Infine, un altro studio riporta l’attenzione sull’importanza della percezione soggettiva, piuttosto che sui parametri e sulle valutazioni mediche. Ong et al. (2007) hanno condotto uno studio su 100 uomini bianchi con lipoatrofia facciale, valutata attraverso scansioni laser 3D ripetute, esami clinici e fotografie; ai partecipanti sono stati somministrati diversi questionari su ansia e autostima. In base ai risultati emersi, gli autori affermano l’esistenza di una relazione predittiva tra le misure soggettive e il disagio psicologico misurato con i questionari standardizzati proposti; al contrario non è emersa alcuna relazione tra la severità della lipoatrofia facciale, misurata attraverso le scansioni laser e il disagio psicologico. Emerge quindi che i fattori che moderano la motivazione dell’individuo ad agire un certo comportamento (incluse le credenze rispetto alla malattia, le cause, le possibilità di vita, l’umore e l’autoefficacia) sono i migliori predittori di compromissione e disagio psicologico, mentre gli aspetti più oggettivi rivestono solo un ruolo marginale; appare ad esempio che la capacità di adattarsi al nuovo aspetto fisico permette agli individui di mantenere una buona vita sociale, sia per quanto riguarda i nuovi incontri, sai le conoscenze di vecchia data.
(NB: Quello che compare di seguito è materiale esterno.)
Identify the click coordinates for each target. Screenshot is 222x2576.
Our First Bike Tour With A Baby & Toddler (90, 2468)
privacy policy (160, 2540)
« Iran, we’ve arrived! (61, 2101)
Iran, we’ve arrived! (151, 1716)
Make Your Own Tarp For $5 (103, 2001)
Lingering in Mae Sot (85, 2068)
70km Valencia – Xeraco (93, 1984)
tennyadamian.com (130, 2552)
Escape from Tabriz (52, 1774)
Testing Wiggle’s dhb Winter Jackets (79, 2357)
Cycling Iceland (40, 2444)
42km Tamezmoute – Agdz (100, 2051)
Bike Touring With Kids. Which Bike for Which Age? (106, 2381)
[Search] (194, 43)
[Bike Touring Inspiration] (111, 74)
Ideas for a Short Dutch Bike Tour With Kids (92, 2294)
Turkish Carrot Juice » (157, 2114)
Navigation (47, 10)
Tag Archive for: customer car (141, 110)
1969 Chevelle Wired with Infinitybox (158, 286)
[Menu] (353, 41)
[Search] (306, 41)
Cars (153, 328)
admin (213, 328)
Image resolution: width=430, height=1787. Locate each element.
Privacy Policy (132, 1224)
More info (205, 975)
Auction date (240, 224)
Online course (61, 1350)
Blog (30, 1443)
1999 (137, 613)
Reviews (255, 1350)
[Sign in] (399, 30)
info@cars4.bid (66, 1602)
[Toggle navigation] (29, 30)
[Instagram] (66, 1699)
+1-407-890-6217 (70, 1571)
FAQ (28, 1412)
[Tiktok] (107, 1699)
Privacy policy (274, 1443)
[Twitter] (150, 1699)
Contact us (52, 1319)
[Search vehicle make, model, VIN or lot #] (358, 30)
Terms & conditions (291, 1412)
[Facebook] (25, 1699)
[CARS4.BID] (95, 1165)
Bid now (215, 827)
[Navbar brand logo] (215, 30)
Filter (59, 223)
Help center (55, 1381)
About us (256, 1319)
Concludendo, diversi sono i contribuiti riportati in letteratura che sottolineano l’impatto della lipodistrofia sull’immagine corporea e sulla qualità della vita delle persone sieropositive.

A questo proposito emerge l’importanza di valutare anche se e come la lipodistrofia va ad incidere sulla qualità di vita percepita, in relazione alla minaccia che la lipodistrofia stessa può costituire per le persone malate.